Openvpn ansible!
This ansible will allow you to configure an Openvpn server on a Debian based machine
No warranty
Please note that the use of this ansible config is at your own risk. Please only use it if you have some knowledge of Openvpn and Linux so you can fix it if need be.
What was this tested with ?
- Debian 7
- Raspbian (but it will probably also work for Ubuntu)
What this installs:
- Openvpn
- UFW (for firewalling and storing the forwarding rules)
- Postfix mail server (if install_postfix=yes)
- an Openvpn user (after install you need to add/remove users under this user as the keys and files are all owned by this user)
- a vpn certificate for the first user (and removes it to create the crl.pem file)
You will need a few things
- A clean server with a private network.
- Sudo access for your user to set up Openvpn
- An internal network to connect to (not public ips)
- the public ip of your machine
- the ip you can ssh into the machine (this can be the same as the public)

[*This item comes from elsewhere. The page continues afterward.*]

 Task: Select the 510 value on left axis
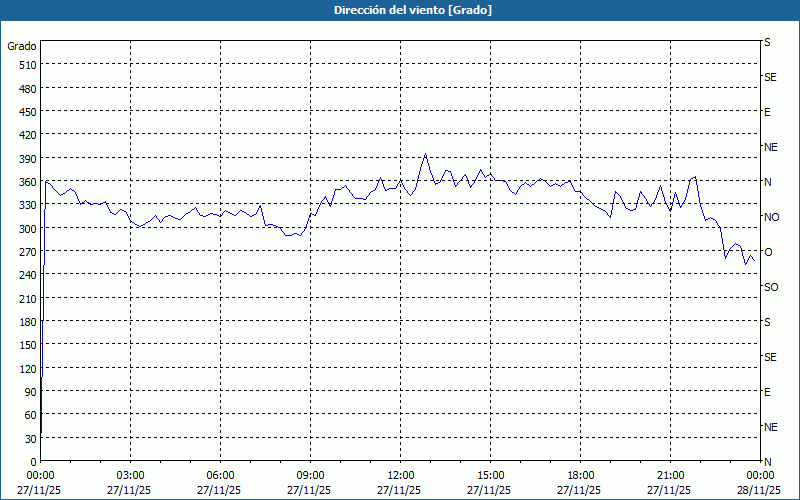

- copy and fill out this file: inventory/Openvpn-hosts and customise it to your needs (change the addresses and names!)
Manual
This thing comes with three scripts on your newly setup vpn server: addvpnuser (adds a user, requests a password, requires unique name, and emailaddress as arguments removevpnuser (revokes a certificate) addvpnusernopass (adds a vpn user without asking for a password. requires a unique name as an argument)
Adding a vpn account
Run the following command as user openvpn. (It will ask for a password input) /etc/Openvpn/addvpnuser johndoe john@example.com
Removing a vpn account
Run the following command as user openvpn: /etc/Openvpn/removevpnuser johndoe johndoe@example.com
Why did I write this ?
I wanted to set up a VPN for my home network and servers in the DC. At work I started using a lot of ansible to set up servers. I wasn't able to find any straightforward "set up Openvpn" ansible playbooks for the way I wanted it. Since I hate repeating the same work over and over. I thought: "Why not make one myself?" And here is the result.
License
Copyright 2014 John Bakker me@johnbakker.name
Licensed under the Apache License, Version 2.0 (the "License"); you may not use this file except in compliance with the License. You may obtain a copy of the License at
http://www.apache.org/licenses/LICENSE-2.0
Unless required by applicable law or agreed to in writing, software distributed under the License is distributed on an "AS IS" BASIS, WITHOUT WARRANTIES OR CONDITIONS OF ANY KIND, either express or implied. See the License for the specific language governing permissions and limitations under the License.